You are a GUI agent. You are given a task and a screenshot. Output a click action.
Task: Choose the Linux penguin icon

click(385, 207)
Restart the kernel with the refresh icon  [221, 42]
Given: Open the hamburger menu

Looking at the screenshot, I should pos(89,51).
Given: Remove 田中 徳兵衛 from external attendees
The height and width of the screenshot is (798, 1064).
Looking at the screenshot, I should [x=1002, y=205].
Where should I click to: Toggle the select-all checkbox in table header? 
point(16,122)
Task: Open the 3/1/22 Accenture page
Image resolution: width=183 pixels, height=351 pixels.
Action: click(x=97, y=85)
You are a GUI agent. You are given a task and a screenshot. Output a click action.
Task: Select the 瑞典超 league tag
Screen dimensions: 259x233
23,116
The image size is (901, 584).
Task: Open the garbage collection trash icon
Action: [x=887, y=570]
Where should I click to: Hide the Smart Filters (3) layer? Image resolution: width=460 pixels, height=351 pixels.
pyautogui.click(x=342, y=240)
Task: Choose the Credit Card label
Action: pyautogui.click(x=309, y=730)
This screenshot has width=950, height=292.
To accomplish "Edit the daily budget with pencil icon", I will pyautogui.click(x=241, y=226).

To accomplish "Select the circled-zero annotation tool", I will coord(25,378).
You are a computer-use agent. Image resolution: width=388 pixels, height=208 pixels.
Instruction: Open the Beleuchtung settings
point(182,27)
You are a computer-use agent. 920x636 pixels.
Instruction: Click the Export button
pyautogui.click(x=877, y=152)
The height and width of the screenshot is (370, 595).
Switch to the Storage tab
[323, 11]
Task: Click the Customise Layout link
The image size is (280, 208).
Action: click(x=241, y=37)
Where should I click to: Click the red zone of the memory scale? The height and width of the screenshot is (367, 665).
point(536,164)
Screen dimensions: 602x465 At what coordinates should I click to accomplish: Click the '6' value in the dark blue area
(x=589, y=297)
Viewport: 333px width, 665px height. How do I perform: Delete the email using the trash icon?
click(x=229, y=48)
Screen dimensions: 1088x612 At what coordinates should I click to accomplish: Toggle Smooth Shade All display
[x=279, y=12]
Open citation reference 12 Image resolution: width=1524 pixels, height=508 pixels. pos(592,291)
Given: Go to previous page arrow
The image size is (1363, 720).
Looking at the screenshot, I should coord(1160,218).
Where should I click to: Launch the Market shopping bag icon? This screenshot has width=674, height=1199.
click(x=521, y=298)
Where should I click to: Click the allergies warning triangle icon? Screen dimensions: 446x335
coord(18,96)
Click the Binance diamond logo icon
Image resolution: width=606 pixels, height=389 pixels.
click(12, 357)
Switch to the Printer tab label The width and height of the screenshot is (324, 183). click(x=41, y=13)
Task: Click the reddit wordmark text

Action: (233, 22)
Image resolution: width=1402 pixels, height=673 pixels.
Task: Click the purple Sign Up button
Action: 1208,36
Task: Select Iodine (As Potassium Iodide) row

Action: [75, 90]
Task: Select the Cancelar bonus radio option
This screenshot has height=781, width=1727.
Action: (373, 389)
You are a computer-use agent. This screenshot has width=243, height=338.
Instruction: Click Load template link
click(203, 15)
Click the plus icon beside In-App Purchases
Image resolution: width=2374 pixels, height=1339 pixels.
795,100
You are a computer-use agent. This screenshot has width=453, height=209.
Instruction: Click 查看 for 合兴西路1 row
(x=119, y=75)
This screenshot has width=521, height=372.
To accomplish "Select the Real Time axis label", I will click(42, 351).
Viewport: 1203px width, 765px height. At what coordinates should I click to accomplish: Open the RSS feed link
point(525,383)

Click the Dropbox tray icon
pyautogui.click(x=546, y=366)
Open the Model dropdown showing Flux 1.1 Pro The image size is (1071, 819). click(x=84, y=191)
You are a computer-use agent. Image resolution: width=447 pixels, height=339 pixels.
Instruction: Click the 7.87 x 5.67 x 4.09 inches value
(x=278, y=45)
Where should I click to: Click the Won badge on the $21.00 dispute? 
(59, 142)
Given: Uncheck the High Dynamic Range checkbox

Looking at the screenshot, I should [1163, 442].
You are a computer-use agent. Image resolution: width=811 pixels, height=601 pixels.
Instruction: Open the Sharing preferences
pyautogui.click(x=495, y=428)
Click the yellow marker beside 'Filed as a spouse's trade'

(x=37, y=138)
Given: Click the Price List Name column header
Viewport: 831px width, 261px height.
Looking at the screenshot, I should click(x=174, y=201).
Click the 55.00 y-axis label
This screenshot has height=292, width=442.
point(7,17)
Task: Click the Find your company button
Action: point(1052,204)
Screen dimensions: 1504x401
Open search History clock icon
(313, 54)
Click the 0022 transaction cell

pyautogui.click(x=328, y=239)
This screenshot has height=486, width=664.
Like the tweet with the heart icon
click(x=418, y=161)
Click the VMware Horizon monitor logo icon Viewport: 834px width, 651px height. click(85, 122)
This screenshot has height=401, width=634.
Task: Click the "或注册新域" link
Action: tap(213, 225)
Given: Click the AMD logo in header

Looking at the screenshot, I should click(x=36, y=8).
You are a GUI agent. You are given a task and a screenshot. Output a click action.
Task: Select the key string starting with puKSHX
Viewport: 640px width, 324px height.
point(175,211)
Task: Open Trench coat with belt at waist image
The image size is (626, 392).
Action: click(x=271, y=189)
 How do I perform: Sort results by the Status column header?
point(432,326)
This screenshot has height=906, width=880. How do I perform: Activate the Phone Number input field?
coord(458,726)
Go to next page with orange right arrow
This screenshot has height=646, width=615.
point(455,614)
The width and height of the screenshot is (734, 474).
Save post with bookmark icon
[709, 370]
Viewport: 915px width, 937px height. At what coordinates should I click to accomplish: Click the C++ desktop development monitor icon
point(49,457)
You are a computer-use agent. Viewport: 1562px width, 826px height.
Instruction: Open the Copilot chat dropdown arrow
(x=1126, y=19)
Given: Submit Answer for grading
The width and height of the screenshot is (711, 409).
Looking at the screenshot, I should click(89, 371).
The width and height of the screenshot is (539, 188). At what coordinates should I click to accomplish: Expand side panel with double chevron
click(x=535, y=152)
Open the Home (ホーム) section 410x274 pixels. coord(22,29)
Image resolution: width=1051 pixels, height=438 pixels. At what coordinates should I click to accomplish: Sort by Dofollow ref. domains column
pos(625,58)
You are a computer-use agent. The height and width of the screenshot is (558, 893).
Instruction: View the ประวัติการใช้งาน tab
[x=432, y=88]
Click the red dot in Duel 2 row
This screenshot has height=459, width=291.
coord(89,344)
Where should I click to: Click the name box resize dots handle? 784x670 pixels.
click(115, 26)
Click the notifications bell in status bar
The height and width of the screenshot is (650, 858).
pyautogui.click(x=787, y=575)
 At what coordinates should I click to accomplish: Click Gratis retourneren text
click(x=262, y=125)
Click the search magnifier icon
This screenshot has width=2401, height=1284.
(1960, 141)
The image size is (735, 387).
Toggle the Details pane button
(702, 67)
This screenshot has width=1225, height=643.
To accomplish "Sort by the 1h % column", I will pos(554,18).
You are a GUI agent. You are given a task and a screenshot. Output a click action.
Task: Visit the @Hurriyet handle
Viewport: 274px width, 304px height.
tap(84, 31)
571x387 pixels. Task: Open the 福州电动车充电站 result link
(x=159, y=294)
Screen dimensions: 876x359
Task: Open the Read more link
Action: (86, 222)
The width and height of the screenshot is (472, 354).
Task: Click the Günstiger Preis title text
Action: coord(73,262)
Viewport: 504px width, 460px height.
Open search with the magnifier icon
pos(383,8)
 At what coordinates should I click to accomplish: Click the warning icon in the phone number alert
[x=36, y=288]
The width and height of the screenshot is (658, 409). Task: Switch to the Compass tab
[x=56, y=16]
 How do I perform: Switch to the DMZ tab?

══════════

◆ Written exercise
Scale the material above from the line with "Viewport: 1203px width, 765px" up to and including the line with "pyautogui.click(x=546, y=366)". Write those lines out again with their requests, multiply each click coordinate in the answers by 2.15, round to whole numbers with halves going up, and leave the numbers in the requests unchanged.

◆ Task solution
Viewport: 1203px width, 765px height. At what coordinates should I click to accomplish: Open the RSS feed link
point(1129,823)

Click the Dropbox tray icon
pyautogui.click(x=1174, y=787)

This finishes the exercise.